[Stored records]
*** Begin section ***
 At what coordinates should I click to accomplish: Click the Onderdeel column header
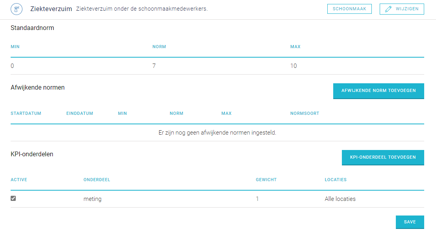[x=97, y=180]
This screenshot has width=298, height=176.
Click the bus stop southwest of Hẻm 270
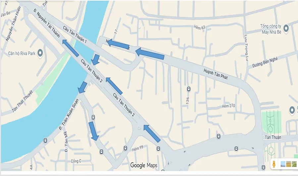(219, 136)
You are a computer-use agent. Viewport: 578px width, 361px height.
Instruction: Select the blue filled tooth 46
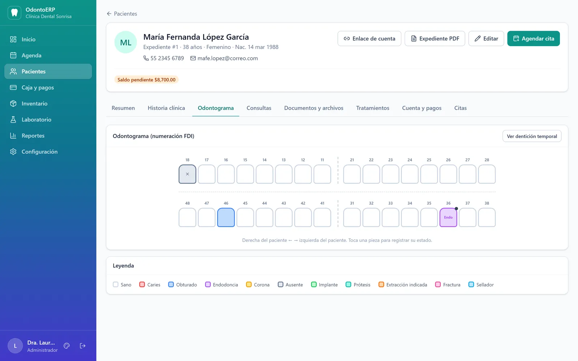coord(226,217)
*** End section ***
Write the lines from the one with "This screenshot has width=298, height=176." through the last line of the entries out again exactly, both ends included, and skip the pictures.

This screenshot has width=298, height=176.
Click the bus stop southwest of Hẻm 270
(219, 136)
You are a computer-use agent. Viewport: 578px width, 361px height.
Instruction: Select the blue filled tooth 46
coord(226,217)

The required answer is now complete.